Document text

/---

Why nextrs over Next.js
Same app, same UI, same database — measured head to head, twice: a minimal app and a real production app converted end-to-end
Benchmark blog posts usually compare a hello-world. We did that too — but then we took a real production app (a bookings/admin platform: better-auth, Postgres, S3, shadcn/radix, 23 pages, 68 server actions) and converted it to nextrs with byte-identical frontends — same React components, same flows, verified route-by-route and flow-by-flow against the original before any benchmark ran. Only the backend changed: the Node/RSC runtime became a single compiled Rust binary.
Everything below is measured, reproducible from benchmarks/, and reported with its caveats. The conversion itself is documented down to per-slice timings in docs/hhh-migration-timelog.md.
The real app, head to head
Local, matched profiles (release Rust vs production next build), same machine, same Postgres, hey with 50 concurrent connections:
| Metric | nextrs | Next.js | gap |
|---|---|---|---|
Page / (public landing) | 340,589 req/s | 652 req/s | ~522× |
Page /app (authed: cookie HMAC + session row + user query) | 38,351 req/s | 389 req/s | ~99× |
/app latency p50 / p99 | 1.3 / 1.8 ms | 123 / 206 ms | ~95× |
| Memory (RSS, serving) | 91.7 MB | 235.8 MB | ~2.6× |
The authed row is the one to stare at: both sides validate the session cookie and hit the same Postgres on every request. That's not a static-file trick — it's the per-request cost of the framework runtime, and it's two orders of magnitude.
The minimal-app numbers (same todos app, both client-rendered, in-memory store) are the ceiling: ~423× page throughput, ~132× API throughput, ~43× memory (5.7 MB vs 247 MB). Details in benchmarks/results/results.md.
Why it's this lopsided
A nextrs request is a compiled Rust function — the handler runs in well under a millisecond, with no per-request runtime to spin up. A Next.js request, even for a client-rendered page, runs through the Node + React Server Components pipeline every time: serialize the flight payload, resolve the dynamic import, run the framework's request machinery. The per-request cost is the runtime, not the rendering — which is why the gap holds even when both pages render in the browser.

\---

Exercise set
- A) Copy the passage of the nextrs comparison from "The minimal-app numbers" up to and including "Details in benchmarks/results/results.md.".
- B) List every metric compared in the table of the nextrs comparison.
- C) Continue the nextrs comparison from where it stops.

Data
/---

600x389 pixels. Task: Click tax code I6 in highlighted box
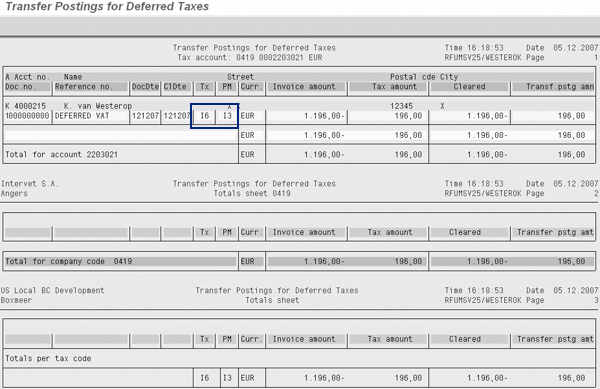(205, 116)
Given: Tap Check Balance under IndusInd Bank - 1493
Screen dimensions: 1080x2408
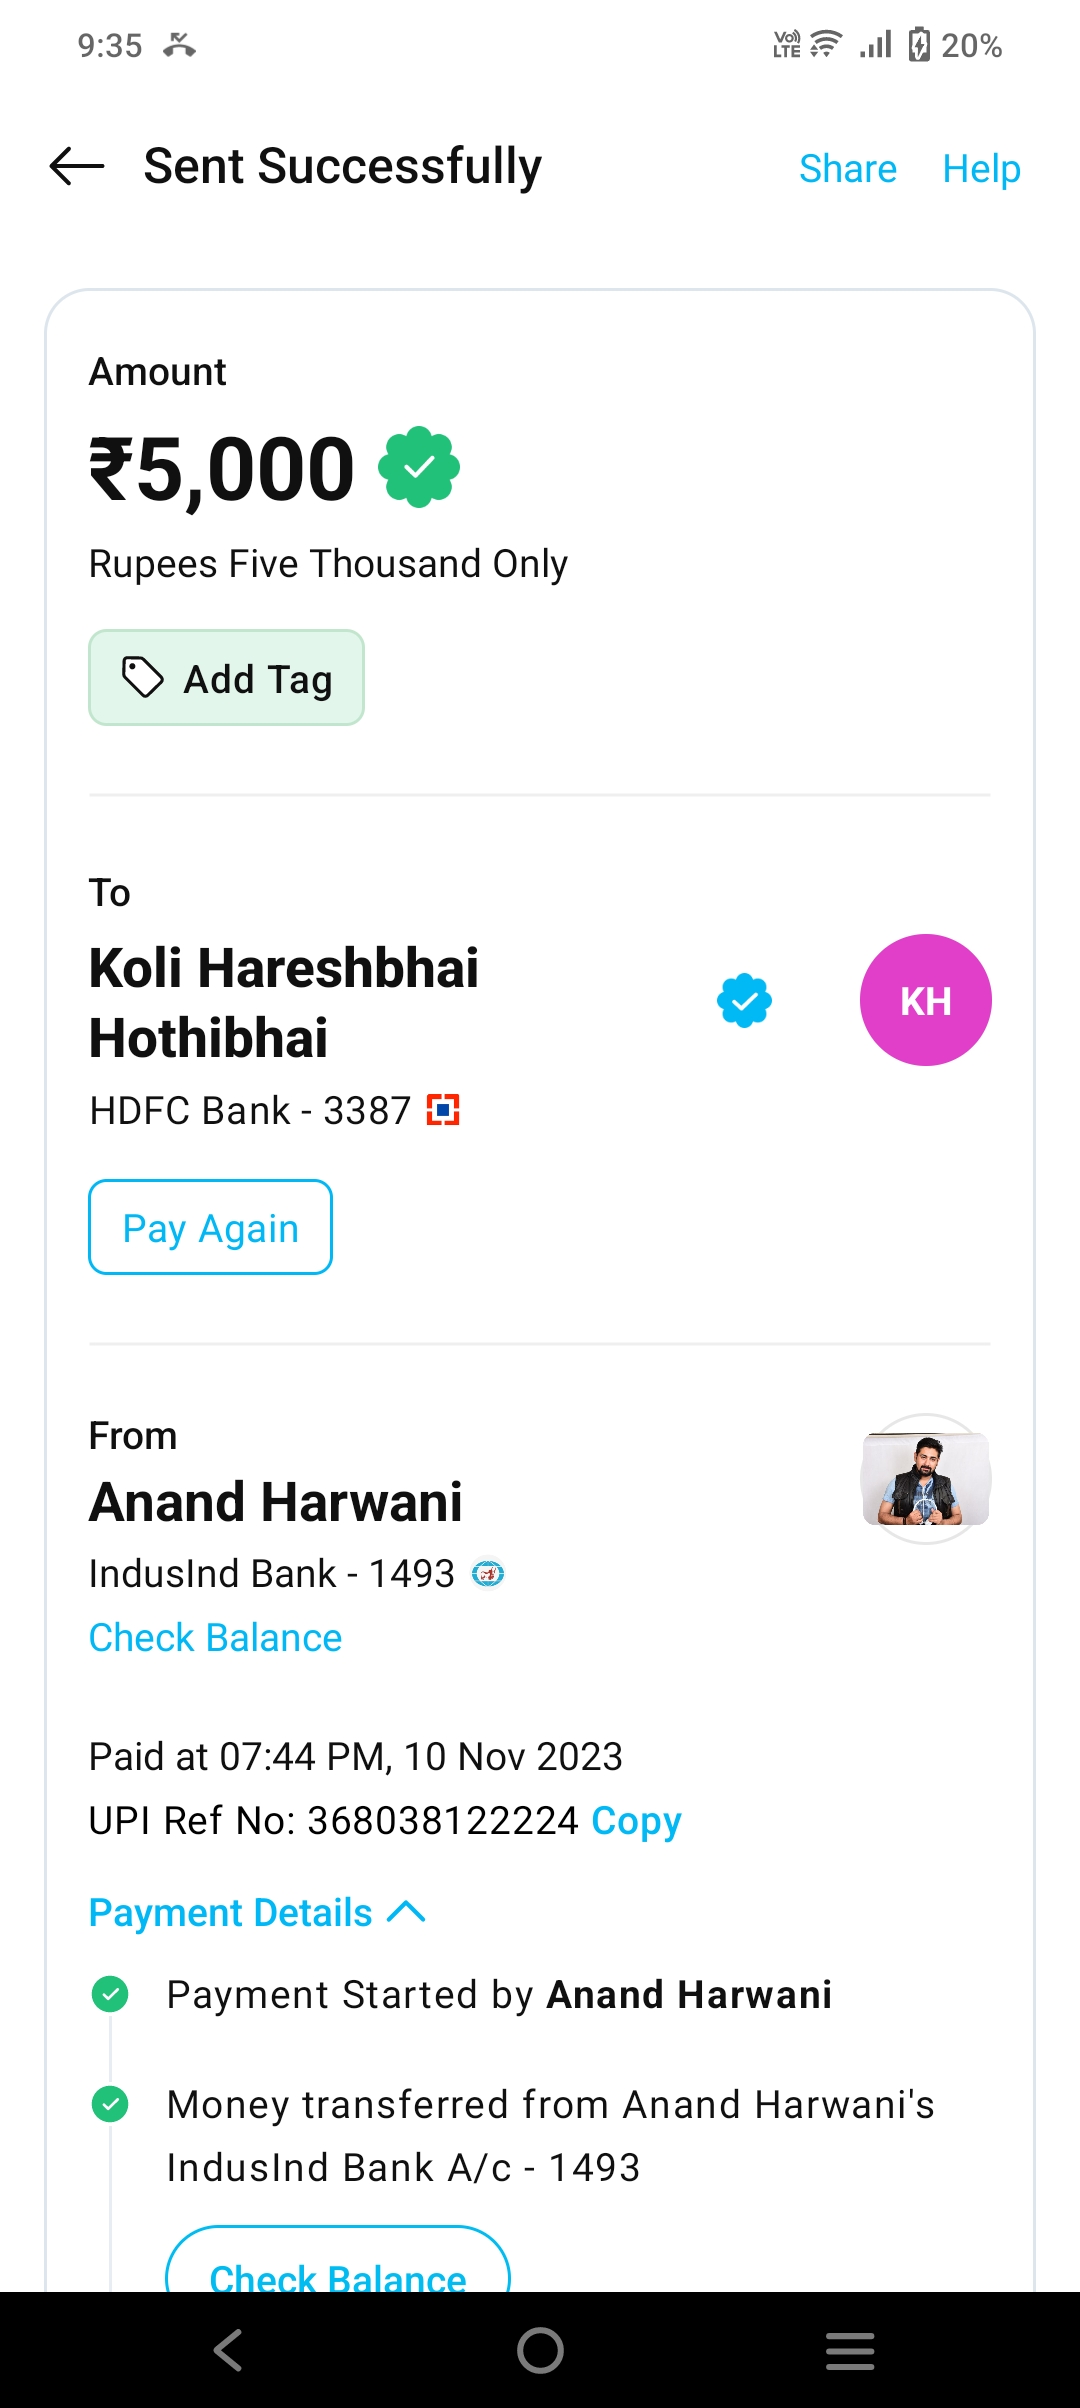Looking at the screenshot, I should pos(215,1638).
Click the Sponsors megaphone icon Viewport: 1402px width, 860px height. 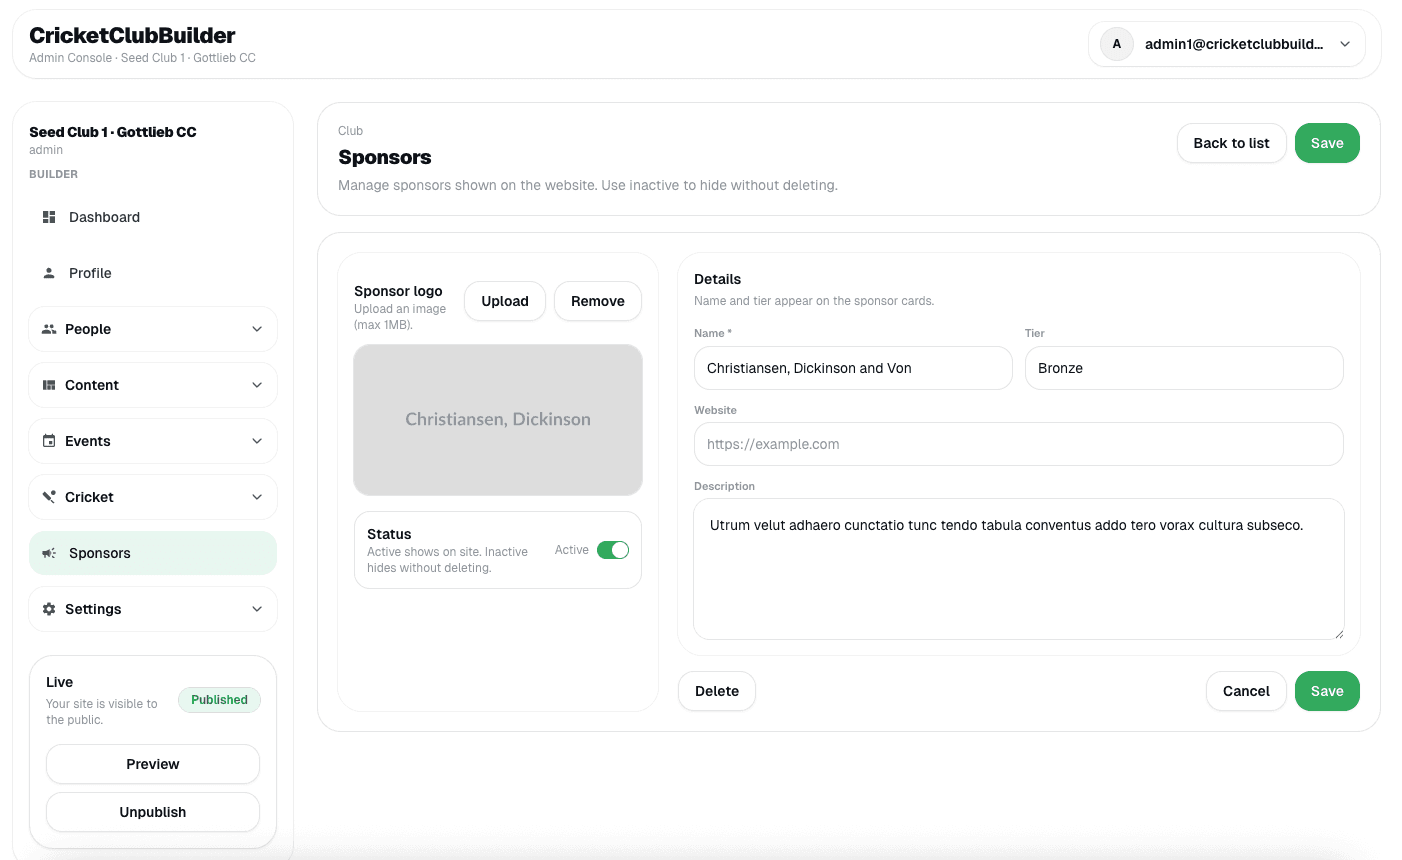49,553
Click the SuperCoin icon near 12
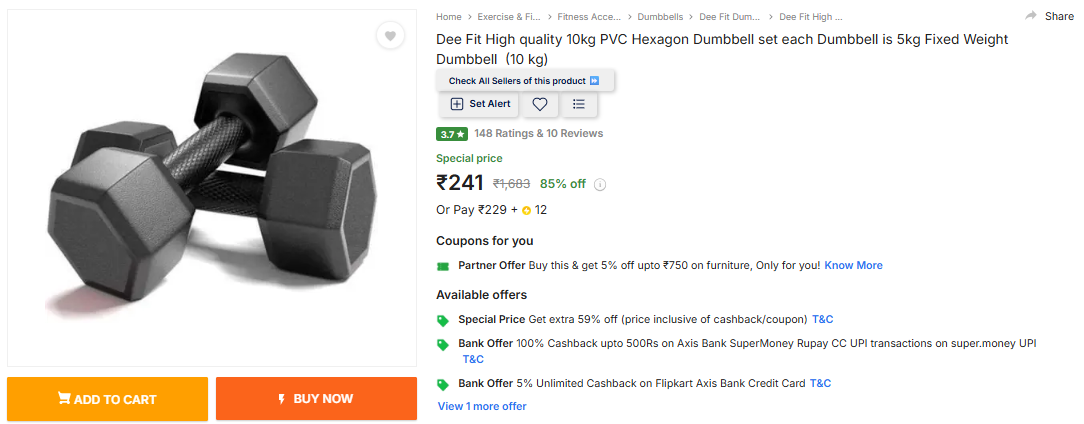The width and height of the screenshot is (1084, 424). [x=526, y=210]
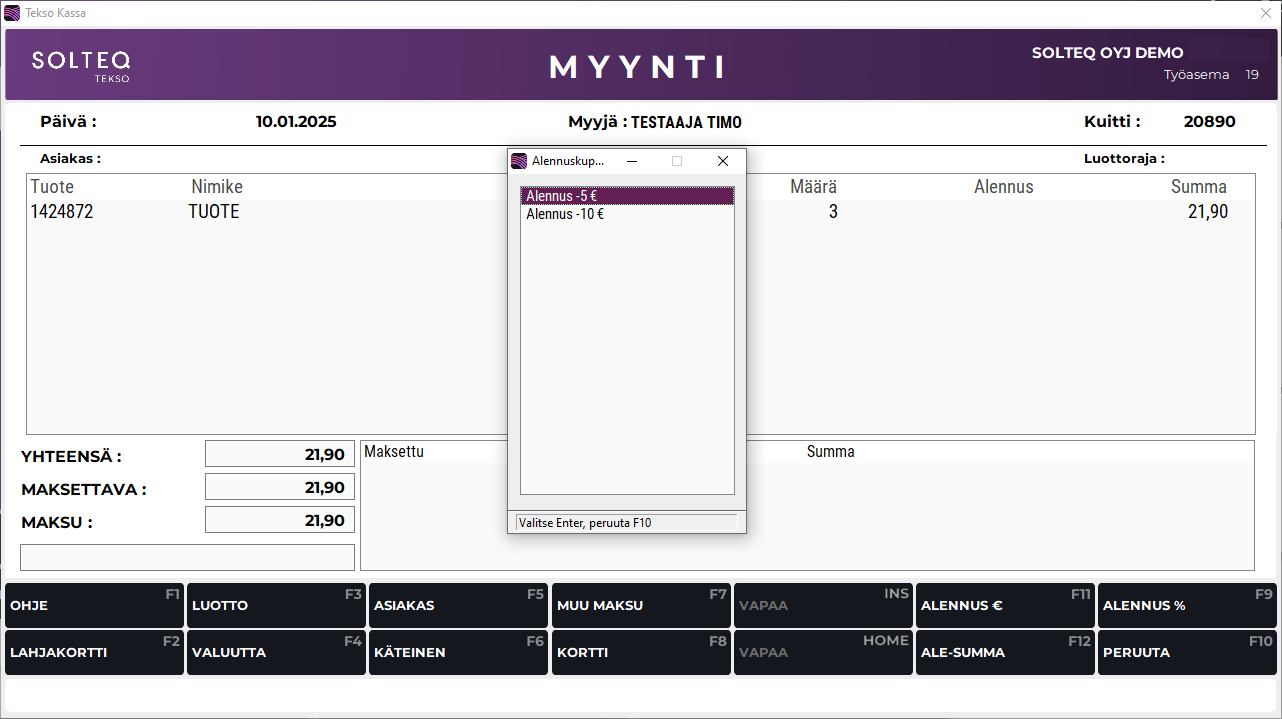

\---

The results
- A)
The minimal-app numbers (same todos app, both client-rendered, in-memory store) are the ceiling: ~423× page throughput, ~132× API throughput, ~43× memory (5.7 MB vs 247 MB). Details in benchmarks/results/results.md.

- B)
- Page / (public landing)
- Page /app (authed: cookie HMAC + session row + user query)
- /app latency p50 / p99
- Memory (RSS, serving)

- C)
Cold starts: latency and frequency
Vercel exposes no cold/warm signal, so both apps self-report (x-cold, x-instance headers) and we count instances directly. Same region, both apps loaded simultaneously.
Latency — this is where app size decides everything. On the minimal app the gap is modest: cold p50 648 ms vs 830 ms, a ~200 ms difference that is Node runtime boot vs loading a static binary. On the real app, that boot cost explodes with the dependency tree:
Cold start, real app (iad1) | nextrs | Next.js |
|---|---|---|
| cold p50 | 215 ms | 4,323 ms |
| cold p95 | 582 ms | 4,812 ms |
| warm p50 | 209 ms | 342 ms |
nextrs's cold start is statistically indistinguishable from its warm requests — loading the binary costs nothing your users can see. Next.js's grew ~5× from the todo app to 4.3 seconds, because every cold instance re-boots the framework plus the app's module graph. One line grows with your app; the other doesn't.
Frequency — how often users actually hit a cold start. At low concurrency it's a tie, and we say so: Vercel scales per concurrent connection regardless of framework. Under 150-way sustained load on the real app, Next.js needed 100 instances (89 cold boots); nextrs served the same load on 43 (32) — 57% fewer instances, half the cold starts per request, and instance-time is what Fluid compute bills. The two effects compound: Next.js's cold starts are both ~2× more frequent and ~20× more expensive, which is why its p95 TTFB under that load was 5.5 s while nextrs's p50 sat at ~200 ms.
The conversion is real — and repeatable
The real-app comparison only counts because the two frontends are identical. The conversion that got us there is codified in an agent-followable guide (docs/migrating-nextjs-to-nextrs.md): server actions become same-signature fetch shims (call sites unchanged), server-component pages become seeded client pages, and even better-auth moved into the binary — a native Rust implementation of its wire protocol (scrypt, signed session cookies, Google OAuth), oracle-diffed 48/48 against the real thing and locked in by 111 tests, with the unchanged better-auth React client none the wiser. The whole conversion was verified route-by-route, three roles, money flows step-by-step, plus a byte-level wire audit that caught two serialization drifts before they could ship.
The deployed nextrs app is one Rust binary and a folder of static files. No Node runtime anywhere.
Scaffold to fully-verified conversion: ~4.5 hours wall clock, mostly parallel agents. The timelog has every slice.
Reading it honestly
- Warm latency over the network is a tie. ~260 ms round-trips bury a sub-millisecond handler. nextrs wins throughput, memory, cold start, and instance count — not warm wall-clock latency.
- nextrs's memory advantage shrinks as the app grows — 43× on the todo app, 2.6× on the real one (5.7 → 92 MB; the sqlx pool and a 31 MB binary are real). Node's footprint barely moved (247 → 236 MB): it's dominated by the runtime floor, nextrs's by what your app actually uses.
- Throughput numbers are floors. At 340k req/s the load generator is the bottleneck, not the server.
- This isn't "Next.js is bad." Next.js ships HMR, a vast ecosystem, RSC streaming, image optimization — far more than these apps exercise. The claim is narrow: for the same user-visible app, nextrs serves it with a fraction of the per-request cost, memory, and cold-start exposure.
Reproduce it
# Minimal app: throughput + memory (local)
benchmarks/scripts/bench-local.sh
# Real app: throughput + memory (local, DB-backed)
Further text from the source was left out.